HOW TO COMPLETE THIS TASK
In the records below, which lines include "computer"? Copy them.

DATA TO EXAMINE

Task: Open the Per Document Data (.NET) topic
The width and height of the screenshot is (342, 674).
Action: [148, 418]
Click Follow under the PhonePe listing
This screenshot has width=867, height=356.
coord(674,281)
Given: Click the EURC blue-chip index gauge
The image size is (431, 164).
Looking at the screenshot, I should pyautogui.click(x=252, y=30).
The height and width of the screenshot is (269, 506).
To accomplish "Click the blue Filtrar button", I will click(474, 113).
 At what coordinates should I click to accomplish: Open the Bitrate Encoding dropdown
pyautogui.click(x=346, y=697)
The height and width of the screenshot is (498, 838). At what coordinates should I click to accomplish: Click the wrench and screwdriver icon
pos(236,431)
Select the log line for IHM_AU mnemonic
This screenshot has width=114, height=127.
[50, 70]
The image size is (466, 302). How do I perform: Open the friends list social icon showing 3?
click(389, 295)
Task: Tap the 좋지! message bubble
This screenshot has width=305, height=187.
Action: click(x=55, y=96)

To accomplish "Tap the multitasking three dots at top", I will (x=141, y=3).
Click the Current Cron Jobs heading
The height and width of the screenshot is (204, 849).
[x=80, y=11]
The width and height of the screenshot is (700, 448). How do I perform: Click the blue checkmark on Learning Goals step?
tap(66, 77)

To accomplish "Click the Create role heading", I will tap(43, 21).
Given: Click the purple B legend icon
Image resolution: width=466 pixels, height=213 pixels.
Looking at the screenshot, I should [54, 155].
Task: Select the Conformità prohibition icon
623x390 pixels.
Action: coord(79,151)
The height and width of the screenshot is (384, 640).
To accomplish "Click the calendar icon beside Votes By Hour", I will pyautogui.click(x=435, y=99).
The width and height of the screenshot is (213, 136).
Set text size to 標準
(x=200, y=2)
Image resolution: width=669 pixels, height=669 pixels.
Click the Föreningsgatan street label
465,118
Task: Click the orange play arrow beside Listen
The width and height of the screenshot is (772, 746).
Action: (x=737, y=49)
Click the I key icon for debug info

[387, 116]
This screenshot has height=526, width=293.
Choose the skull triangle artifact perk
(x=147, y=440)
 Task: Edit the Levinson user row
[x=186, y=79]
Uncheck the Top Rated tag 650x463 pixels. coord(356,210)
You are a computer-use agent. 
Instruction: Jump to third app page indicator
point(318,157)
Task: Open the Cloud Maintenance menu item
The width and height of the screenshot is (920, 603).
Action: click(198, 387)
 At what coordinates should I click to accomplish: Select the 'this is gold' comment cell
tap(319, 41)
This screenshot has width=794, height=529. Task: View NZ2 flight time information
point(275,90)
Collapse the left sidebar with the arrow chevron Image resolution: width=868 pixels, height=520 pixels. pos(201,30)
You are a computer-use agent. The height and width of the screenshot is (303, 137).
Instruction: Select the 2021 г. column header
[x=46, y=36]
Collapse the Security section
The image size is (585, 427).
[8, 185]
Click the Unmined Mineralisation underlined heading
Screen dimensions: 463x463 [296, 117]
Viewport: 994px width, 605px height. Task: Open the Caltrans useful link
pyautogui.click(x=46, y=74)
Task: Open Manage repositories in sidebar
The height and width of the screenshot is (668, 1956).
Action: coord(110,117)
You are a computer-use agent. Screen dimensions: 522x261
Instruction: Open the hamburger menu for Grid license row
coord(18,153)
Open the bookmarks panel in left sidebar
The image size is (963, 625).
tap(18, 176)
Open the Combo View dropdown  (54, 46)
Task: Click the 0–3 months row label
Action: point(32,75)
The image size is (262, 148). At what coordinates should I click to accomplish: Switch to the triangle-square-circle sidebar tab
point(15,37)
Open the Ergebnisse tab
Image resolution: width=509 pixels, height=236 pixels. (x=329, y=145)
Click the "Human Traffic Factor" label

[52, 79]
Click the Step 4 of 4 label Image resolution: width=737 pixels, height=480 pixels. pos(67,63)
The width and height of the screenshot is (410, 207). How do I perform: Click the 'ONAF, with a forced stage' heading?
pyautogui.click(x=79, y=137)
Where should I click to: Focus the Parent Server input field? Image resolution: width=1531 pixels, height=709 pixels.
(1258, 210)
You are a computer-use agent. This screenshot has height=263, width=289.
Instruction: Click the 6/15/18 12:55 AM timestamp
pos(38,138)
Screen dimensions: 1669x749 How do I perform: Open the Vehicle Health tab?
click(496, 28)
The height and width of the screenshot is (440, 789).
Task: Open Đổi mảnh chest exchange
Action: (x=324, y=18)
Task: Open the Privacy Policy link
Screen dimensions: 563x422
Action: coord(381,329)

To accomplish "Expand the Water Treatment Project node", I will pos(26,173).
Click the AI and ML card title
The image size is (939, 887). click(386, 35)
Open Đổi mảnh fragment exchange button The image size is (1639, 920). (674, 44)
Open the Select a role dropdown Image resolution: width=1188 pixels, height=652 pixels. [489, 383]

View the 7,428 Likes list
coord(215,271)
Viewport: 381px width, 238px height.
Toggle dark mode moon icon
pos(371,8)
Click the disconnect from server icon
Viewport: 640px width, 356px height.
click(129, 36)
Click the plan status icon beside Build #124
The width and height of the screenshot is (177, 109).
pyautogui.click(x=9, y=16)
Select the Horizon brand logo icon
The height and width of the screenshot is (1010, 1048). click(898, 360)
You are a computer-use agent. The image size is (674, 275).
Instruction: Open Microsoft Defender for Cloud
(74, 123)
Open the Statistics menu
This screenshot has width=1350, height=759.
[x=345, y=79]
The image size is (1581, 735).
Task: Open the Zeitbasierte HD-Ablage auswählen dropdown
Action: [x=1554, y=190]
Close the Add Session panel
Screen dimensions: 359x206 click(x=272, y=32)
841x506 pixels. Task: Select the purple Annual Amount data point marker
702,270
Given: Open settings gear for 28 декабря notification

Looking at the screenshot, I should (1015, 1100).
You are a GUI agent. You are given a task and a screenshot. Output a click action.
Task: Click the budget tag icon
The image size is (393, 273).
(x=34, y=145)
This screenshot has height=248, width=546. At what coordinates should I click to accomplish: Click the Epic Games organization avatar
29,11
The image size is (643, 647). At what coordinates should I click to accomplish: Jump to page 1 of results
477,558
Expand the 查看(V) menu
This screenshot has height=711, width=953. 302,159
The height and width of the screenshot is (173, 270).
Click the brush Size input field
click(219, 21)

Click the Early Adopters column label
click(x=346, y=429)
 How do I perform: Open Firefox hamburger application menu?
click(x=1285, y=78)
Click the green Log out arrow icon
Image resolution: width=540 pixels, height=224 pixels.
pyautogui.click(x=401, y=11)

SOLUTION FOR THIS PROBLEM
You are a computer-use agent. 
You are a computer-use agent. The height and width of the screenshot is (303, 137).
You are a computer-use agent. Screen dimensions: 522x261
You are a computer-use agent. This screenshot has height=263, width=289.
You are a computer-use agent. The image size is (674, 275).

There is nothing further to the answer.